SELECTED TEXT -
========================

I. Facts and Procedural History
{¶ 2} The Colonial Lane Improvement Association (“Association”) began in 1948
to serve and govern residents who lived on two private roads (Colonial Lane and Little
Woods Lane) situated off Far Hills Avenue in the Washington Township/Kettering area.
The primary purpose of the Association, which was incorporated as a non-profit in 1967,
is to maintain the private roads with the cost split between the 39 homeowners.
{¶ 3} The Goebels became part of the neighborhood and the Association in 1996
when they purchased the home at 79 Colonial Lane. In 2000, they bought an additional,
adjacent property, 55 Colonial Lane. They continued to live at 79 Colonial Lane until 2009
or 2011 (the parties present different dates), when they moved into the house at 55
Colonial Lane. Prior to the Goebels’ move into 55 Colonial Lane, the property was poorly
maintained and was overrun by vegetation, including large amounts of honeysuckle.
“[T]he area was covered with honeysuckle. Very dense. It was like a forest.” Trial Tr. at
95. There were, however, no reports of flooding at that time.

========================

TASKS TO COMPLETE -
[A] Decide whether each statement below agrees with the Colonial Lane passage. For each one, answer yes or no and quote the words of the passage that decide it.
(i) The Association was incorporated as a non-profit in 1948.
(ii) The cost of maintaining the private roads is split among 39 homeowners.
(iii) Flooding had been reported at 55 Colonial Lane before the Goebels moved there.
[B] Condense the paragraph of the Colonial Lane passage that begins "The Goebels became part of the neighborhood" into a short bulleted list, keeping its main facts.
[C] Reproduce the part of the Colonial Lane passage starting with "I. Facts and" and going on through "Washington Township/Kettering area.".

Entries pointing to words and elements:

========================

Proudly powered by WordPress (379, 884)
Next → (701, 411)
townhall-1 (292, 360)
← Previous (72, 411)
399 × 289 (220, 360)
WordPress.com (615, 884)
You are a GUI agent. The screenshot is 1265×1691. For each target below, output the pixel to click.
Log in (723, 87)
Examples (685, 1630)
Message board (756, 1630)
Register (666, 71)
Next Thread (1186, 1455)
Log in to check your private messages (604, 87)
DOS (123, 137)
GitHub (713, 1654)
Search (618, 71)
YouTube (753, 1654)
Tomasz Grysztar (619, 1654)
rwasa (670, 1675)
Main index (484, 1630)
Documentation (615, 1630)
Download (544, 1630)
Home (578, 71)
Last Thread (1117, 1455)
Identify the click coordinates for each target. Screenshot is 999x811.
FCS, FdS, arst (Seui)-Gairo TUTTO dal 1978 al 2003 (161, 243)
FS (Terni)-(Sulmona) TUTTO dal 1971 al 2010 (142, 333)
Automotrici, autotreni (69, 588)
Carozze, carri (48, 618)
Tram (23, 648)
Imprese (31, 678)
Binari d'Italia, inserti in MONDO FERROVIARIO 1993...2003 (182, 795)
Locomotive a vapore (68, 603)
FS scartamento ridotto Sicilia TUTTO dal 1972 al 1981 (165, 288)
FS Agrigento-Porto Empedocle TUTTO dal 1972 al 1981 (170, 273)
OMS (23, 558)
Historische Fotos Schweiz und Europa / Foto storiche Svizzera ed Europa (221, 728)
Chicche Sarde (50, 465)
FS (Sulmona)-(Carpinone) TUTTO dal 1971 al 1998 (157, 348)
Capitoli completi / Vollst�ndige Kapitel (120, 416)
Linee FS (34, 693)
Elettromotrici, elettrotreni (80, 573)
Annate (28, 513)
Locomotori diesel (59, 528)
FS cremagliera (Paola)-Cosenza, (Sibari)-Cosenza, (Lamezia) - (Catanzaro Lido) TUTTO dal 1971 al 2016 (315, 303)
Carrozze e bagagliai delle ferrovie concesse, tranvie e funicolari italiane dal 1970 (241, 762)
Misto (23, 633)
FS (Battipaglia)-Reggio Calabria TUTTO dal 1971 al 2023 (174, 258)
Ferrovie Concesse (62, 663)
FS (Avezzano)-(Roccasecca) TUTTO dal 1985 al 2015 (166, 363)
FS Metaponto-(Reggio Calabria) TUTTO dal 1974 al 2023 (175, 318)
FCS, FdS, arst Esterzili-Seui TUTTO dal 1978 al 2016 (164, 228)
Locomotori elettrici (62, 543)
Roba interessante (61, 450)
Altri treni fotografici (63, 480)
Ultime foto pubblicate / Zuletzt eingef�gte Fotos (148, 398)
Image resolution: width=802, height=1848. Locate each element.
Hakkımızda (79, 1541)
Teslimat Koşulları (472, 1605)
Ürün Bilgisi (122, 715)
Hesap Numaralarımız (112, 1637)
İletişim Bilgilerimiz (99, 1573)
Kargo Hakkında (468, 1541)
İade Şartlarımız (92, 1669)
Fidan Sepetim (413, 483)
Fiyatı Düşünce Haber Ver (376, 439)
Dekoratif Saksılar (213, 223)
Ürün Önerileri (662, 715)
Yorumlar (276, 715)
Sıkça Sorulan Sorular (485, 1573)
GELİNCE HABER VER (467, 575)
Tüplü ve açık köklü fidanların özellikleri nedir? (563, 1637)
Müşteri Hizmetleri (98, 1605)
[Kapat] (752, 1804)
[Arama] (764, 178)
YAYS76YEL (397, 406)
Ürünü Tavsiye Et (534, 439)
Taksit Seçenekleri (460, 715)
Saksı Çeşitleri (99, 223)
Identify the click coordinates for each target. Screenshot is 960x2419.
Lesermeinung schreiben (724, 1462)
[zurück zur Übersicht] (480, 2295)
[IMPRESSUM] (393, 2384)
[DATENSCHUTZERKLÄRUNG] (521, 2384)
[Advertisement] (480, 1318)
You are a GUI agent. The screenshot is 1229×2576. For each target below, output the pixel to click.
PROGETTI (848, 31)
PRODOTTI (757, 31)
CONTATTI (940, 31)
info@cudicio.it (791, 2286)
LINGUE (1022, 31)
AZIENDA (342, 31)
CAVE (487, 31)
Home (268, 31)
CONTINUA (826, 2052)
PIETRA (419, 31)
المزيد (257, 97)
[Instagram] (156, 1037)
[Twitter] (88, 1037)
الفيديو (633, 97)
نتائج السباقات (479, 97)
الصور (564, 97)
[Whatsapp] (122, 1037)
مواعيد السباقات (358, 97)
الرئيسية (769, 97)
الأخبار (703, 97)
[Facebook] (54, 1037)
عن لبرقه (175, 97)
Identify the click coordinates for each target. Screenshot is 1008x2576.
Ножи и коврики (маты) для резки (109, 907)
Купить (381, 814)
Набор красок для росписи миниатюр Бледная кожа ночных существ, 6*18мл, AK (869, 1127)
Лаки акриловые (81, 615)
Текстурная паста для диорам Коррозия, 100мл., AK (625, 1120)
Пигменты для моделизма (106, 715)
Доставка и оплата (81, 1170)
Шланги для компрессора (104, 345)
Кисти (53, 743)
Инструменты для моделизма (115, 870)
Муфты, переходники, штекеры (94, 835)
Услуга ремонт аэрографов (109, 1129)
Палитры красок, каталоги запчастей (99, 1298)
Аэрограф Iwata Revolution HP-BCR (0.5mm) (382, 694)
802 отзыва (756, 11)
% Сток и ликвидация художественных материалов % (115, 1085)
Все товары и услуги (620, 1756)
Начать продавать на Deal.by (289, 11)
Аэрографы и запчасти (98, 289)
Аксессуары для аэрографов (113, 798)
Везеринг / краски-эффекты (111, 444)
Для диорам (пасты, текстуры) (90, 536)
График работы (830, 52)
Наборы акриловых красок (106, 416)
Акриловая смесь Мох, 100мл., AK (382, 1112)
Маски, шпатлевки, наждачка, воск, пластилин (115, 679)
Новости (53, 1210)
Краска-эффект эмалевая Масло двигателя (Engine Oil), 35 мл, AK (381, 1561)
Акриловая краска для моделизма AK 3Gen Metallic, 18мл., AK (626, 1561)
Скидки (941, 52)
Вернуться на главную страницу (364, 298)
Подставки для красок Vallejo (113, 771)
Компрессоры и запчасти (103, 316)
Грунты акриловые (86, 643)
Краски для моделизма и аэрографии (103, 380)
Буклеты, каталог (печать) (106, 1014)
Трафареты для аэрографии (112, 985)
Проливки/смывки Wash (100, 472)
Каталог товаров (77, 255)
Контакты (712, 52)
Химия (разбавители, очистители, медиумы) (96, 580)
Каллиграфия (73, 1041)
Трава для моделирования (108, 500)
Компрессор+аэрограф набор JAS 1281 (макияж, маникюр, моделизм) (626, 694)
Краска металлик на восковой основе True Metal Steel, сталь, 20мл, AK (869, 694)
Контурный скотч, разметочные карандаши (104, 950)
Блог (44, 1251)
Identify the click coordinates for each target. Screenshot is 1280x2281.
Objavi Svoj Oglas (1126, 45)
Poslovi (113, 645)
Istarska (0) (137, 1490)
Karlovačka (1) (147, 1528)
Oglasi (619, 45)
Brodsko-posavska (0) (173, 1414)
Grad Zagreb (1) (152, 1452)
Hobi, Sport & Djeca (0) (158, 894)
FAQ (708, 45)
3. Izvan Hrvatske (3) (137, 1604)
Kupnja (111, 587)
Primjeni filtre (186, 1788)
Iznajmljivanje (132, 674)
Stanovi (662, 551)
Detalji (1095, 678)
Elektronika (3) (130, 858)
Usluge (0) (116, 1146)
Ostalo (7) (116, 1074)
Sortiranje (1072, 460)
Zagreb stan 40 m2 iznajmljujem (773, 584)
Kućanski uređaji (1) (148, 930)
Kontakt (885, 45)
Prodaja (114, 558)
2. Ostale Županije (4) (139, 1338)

========================

IN RESPONSE -
[A]
(i) No: "which was incorporated as a non-profit in 1967"
(ii) Yes: "with the cost split between the 39 homeowners"
(iii) No: "There were, however, no reports of flooding at that time."

[B]
- 1996: The Goebels joined the neighborhood and the Association by buying 79 Colonial Lane.
- 2000: They bought the adjacent property, 55 Colonial Lane.
- 2009 or 2011 (the parties give different dates): They moved from 79 to 55 Colonial Lane.
- Before the move, 55 Colonial Lane was poorly maintained and overrun by dense vegetation, especially honeysuckle.
- No flooding was reported there at that time.

[C]
I. Facts and Procedural History
{¶ 2} The Colonial Lane Improvement Association (“Association”) began in 1948
to serve and govern residents who lived on two private roads (Colonial Lane and Little
Woods Lane) situated off Far Hills Avenue in the Washington Township/Kettering area.